Всё это (мы можем только гадать о деталях) как-то молниеносно сходится в уме отчаянного, свободного казака.
И тут опять нельзя удержаться от комментариев.
Свобода! То, о чём мечтали миллионы крепостных… Казаки, однако, имеют её несравненно больше, чем мужики, которые могут лишь мечтать о донских или яицких вольностях и постоянно реализуют мечту уходом, побегом на край империи, в казаки.
Но взглянем на карты главных крестьянских движений, народных войн XVII—XVIII столетий.
Восстание Болотникова начинается на юго-западной окраине, среди казаков и беглых; Разин и Булавин — на Дону; Пугачёв сам с Дона, но поднимает недовольных на Яике, Урале,— юго-восточной казачьей окраине.
Таким образом, все главные народные войны зажигаются не в самых задавленных, угнетённых краях, таких, скажем, как Черноземный центр, среднее Поволжье, нет! Они возникают в зонах относительно свободных, и уж потом, с казачьих мест, пожар переносится в мужицкие, закрепощённые губернии.
Оказывается, для того, чтобы восстать, чтобы начать, уже нужна известная свобода, которой не хватает подавленному помещичьему рабу…
Итак, на пороге 1773 года Емельян Пугачёв на Южном Урале, где хочет возглавить большой уход яицких казаков за Кубань, в турецкую сторону…
И снова, как не задуматься о путях исторических? Может быть, многое повернулось бы иначе, если бы Пугачёв успел и во главе недовольных ушёл на юг и запад.
Однако, когда изучаешь события задним числом, два века спустя, иногда представляется, будто какая-то таинственная, неведомая сила
Близ рождества 1773 года следует четвёртый арест (опять донёс один из своих!). На этот раз дело пахнет кнутом и Сибирью. Однако арестанта снова выручает блестящий артистизм, мастерское умение овладевать душами. В Казани (тюрьма и цепи) Пугачёв успевает внушить уважение и любовь другим арестантам, влиятельным старообрядцам, купцам, наконец, солдатам. К тому же слух об арестованной «важной персоне» создавал атмосферу тайны и возможных будущих откровений. Любопытно, что это ощущают тысячи жителей Казани и округи, но совершенно не замечает казанский губернатор Брандт; он не понимает, сколь эффектно может выглядеть в глазах затаившихся подданных некий арестант «весьма подлого состояния». Более того, губернатор уверен, что идеи Пугачёва (увести уральских казаков и прочее) — «больше презрения, нежели уважения достойны».
И вот шестой побег, опять узник и охранник вместе: 29 мая 1773 года. Ровно за 4 месяца до петербургской свадьбы.
Летом 1773 года Пугачёв исчезает — появляется Пётр III.
Отчего же выбран именно этот слабый, по-видимому, ничтожный царь, не просидевший на троне и полугода?

Представленные сведения.

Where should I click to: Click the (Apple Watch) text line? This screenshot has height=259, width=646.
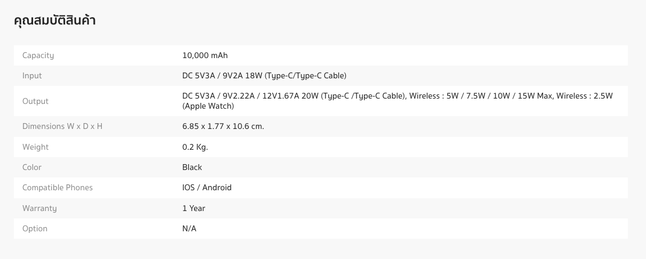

Поставленная задача 1. Воспроизведите дословно часть отрывка о Пугачёве от «Восстание Болотникова начинается» до «мужицкие, закрепощённые губернии.».
Поставленная задача 2. Какого числа, согласно отрывку о Пугачёве, состоялся его шестой побег?

Полный ответ 1.
Восстание Болотникова начинается на юго-западной окраине, среди казаков и беглых; Разин и Булавин — на Дону; Пугачёв сам с Дона, но поднимает недовольных на Яике, Урале,— юго-восточной казачьей окраине.
Таким образом, все главные народные войны зажигаются не в самых задавленных, угнетённых краях, таких, скажем, как Черноземный центр, среднее Поволжье, нет! Они возникают в зонах относительно свободных, и уж потом, с казачьих мест, пожар переносится в мужицкие, закрепощённые губернии.

Полный ответ 2. 29 мая 1773 года.